8900.1 CHG 440



Section 2  Evaluate and Approve a Part 135 or 91K (Nine Seats or Less) Operator’s Proposed Engine Time-In-Service Interval Extension, Oil Analysis Program, and Engine Trend Monitoring Program


A.    Maintenance: 3351.

B.    Avionics: None.

3-5086    OBJECTIVE.

A.    Purpose. This section provides guidance for an aviation safety inspector (ASI) with a maintenance specialty on how to evaluate the following:

    Proposed engine time-in-service interval extensions,

    Oil analysis programs, and

    Engine trend monitoring programs.

B.    Applicable Engines/Aircraft. The guidance in this section applies to reciprocating and turbine‑engine aircraft operated under Title 14 of the Code of Federal Regulations (14 CFR) part 135, § 135.411(a)(1) or part 91 subpart K (part 91K) (nine seats or less).

## Recorded information:
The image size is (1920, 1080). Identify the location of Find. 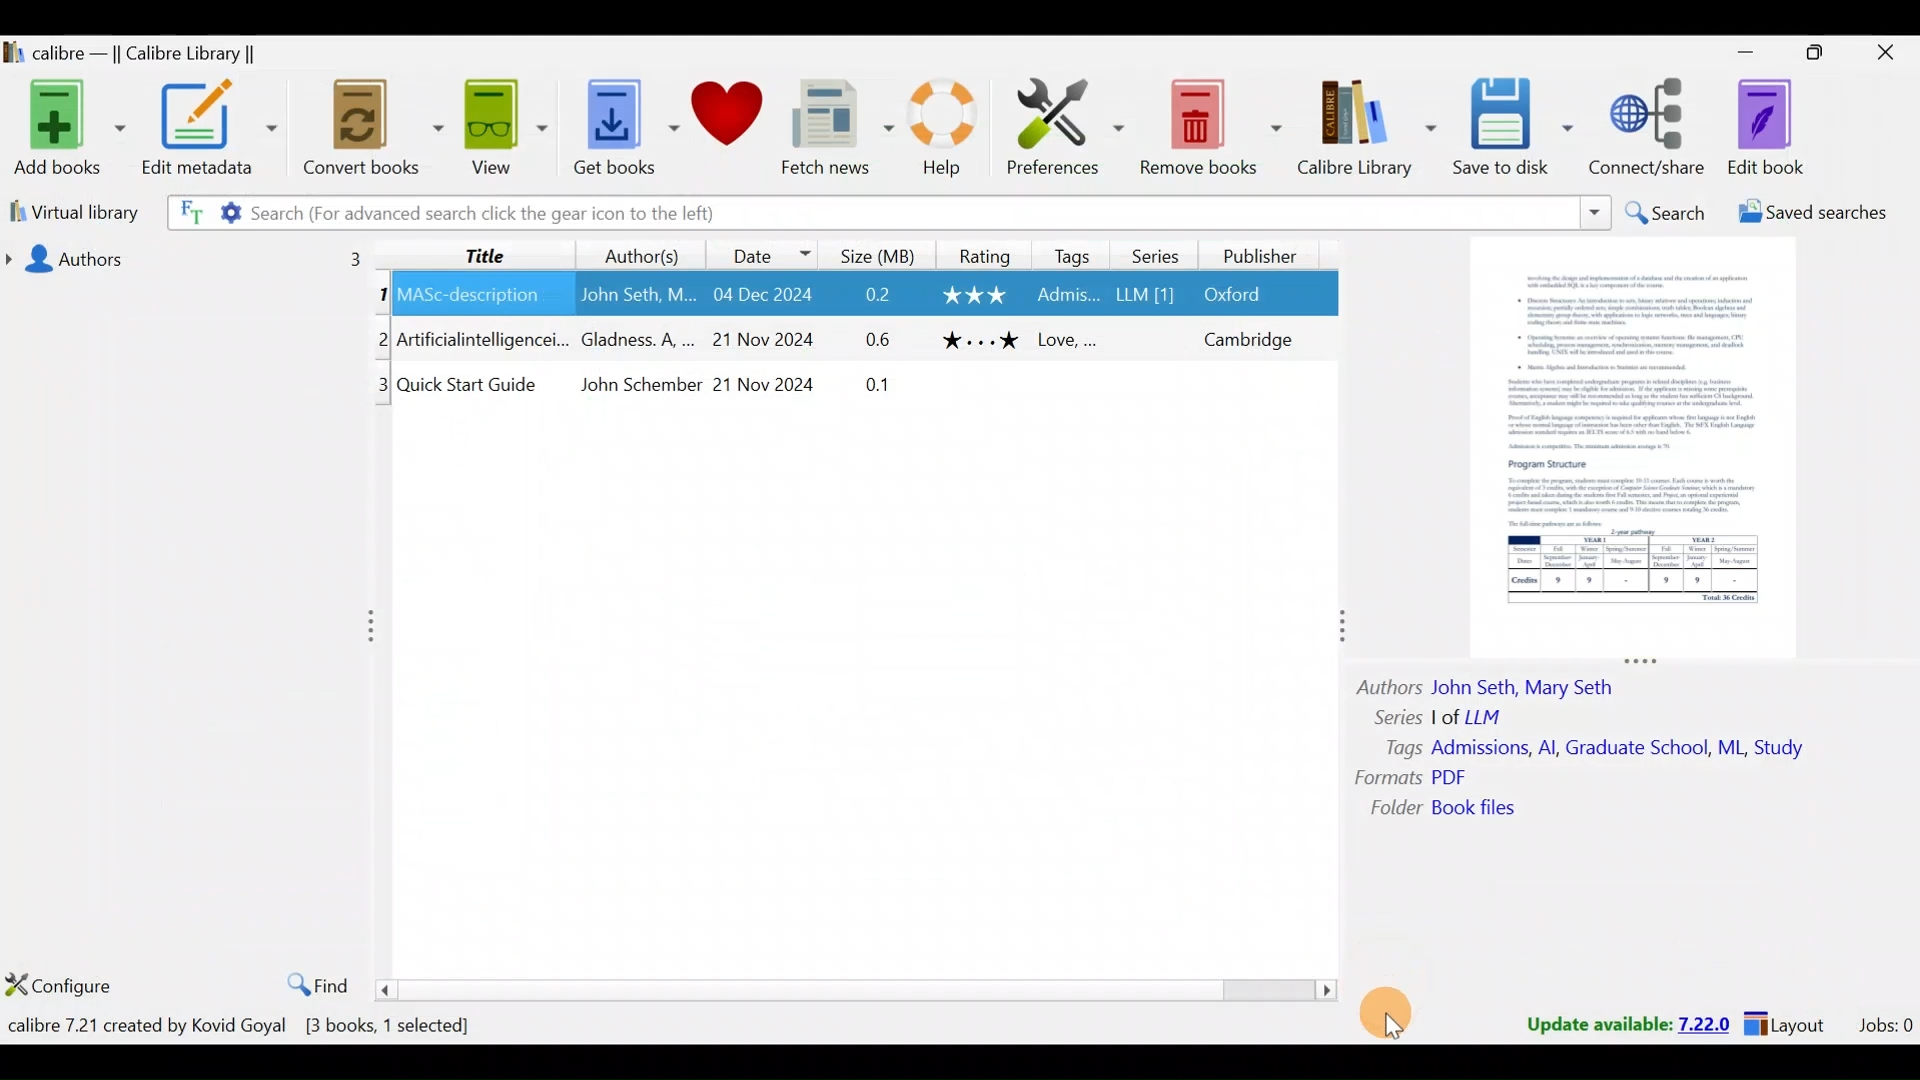
(313, 982).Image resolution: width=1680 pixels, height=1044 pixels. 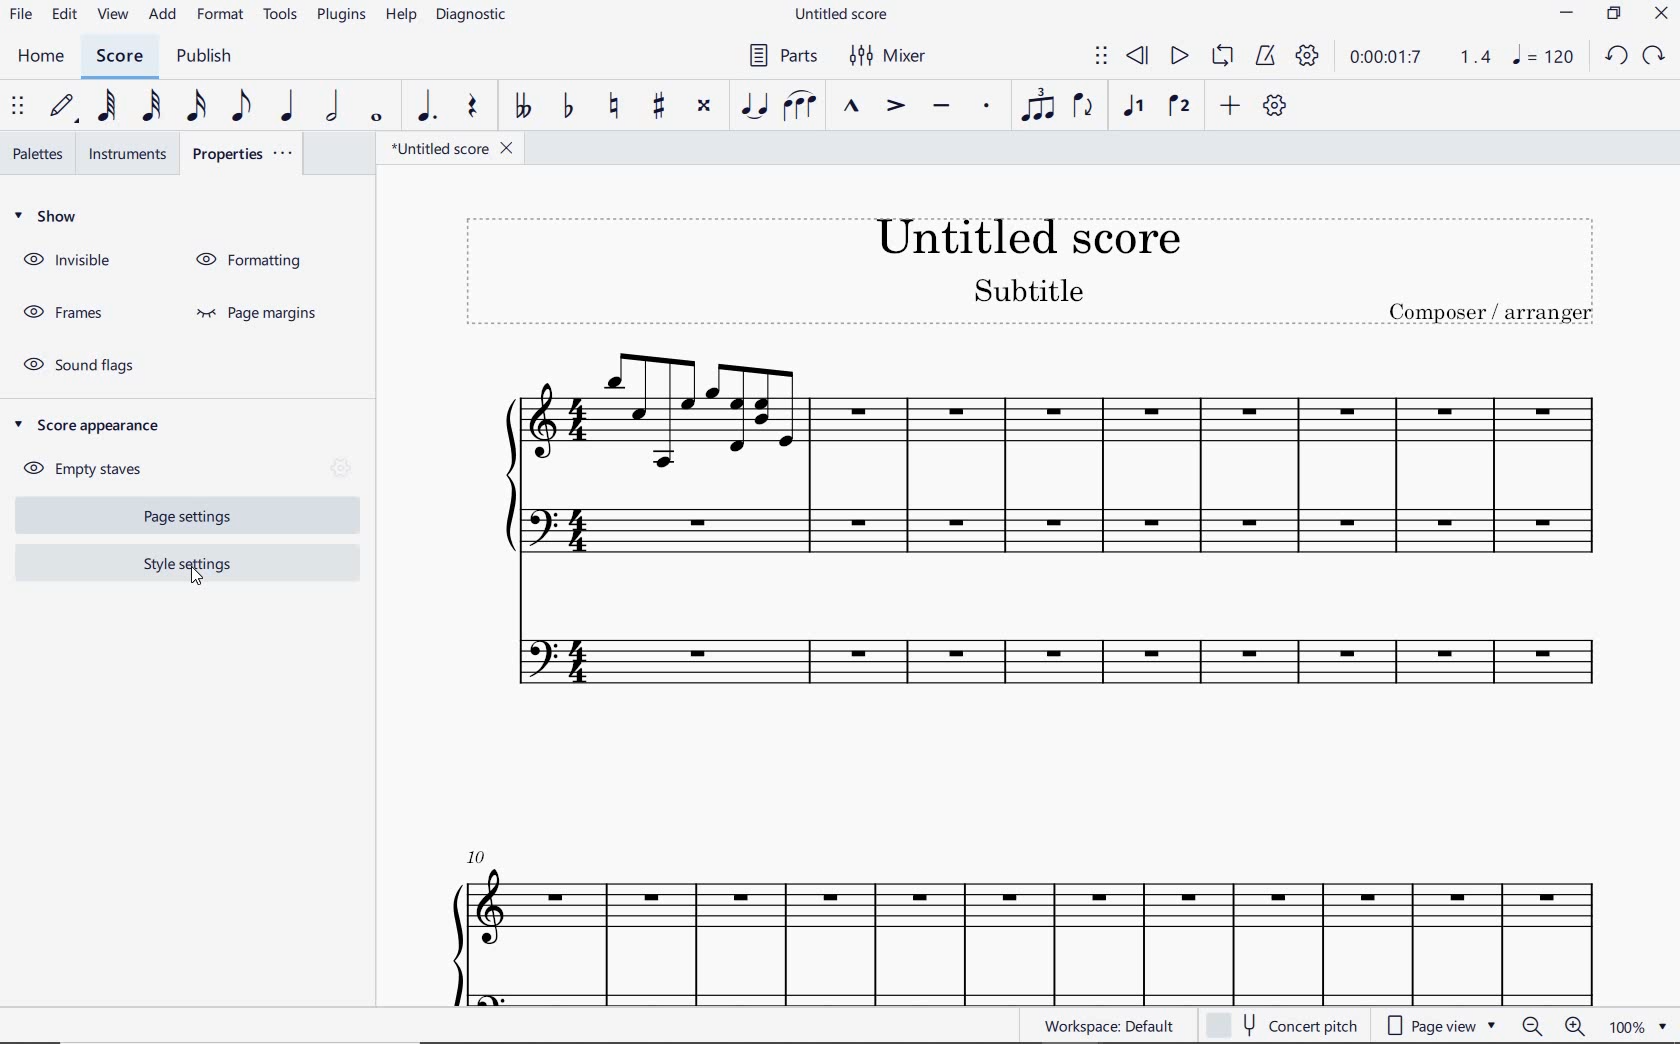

## Directions for this task:
Copy the section from the engine-evaluation guidance from "Engine trend monitoring programs." through "seats or less).", including both of those passages.

## Task output:
Engine trend monitoring programs.

B.    Applicable Engines/Aircraft. The guidance in this section applies to reciprocating and turbine‑engine aircraft operated under Title 14 of the Code of Federal Regulations (14 CFR) part 135, § 135.411(a)(1) or part 91 subpart K (part 91K) (nine seats or less).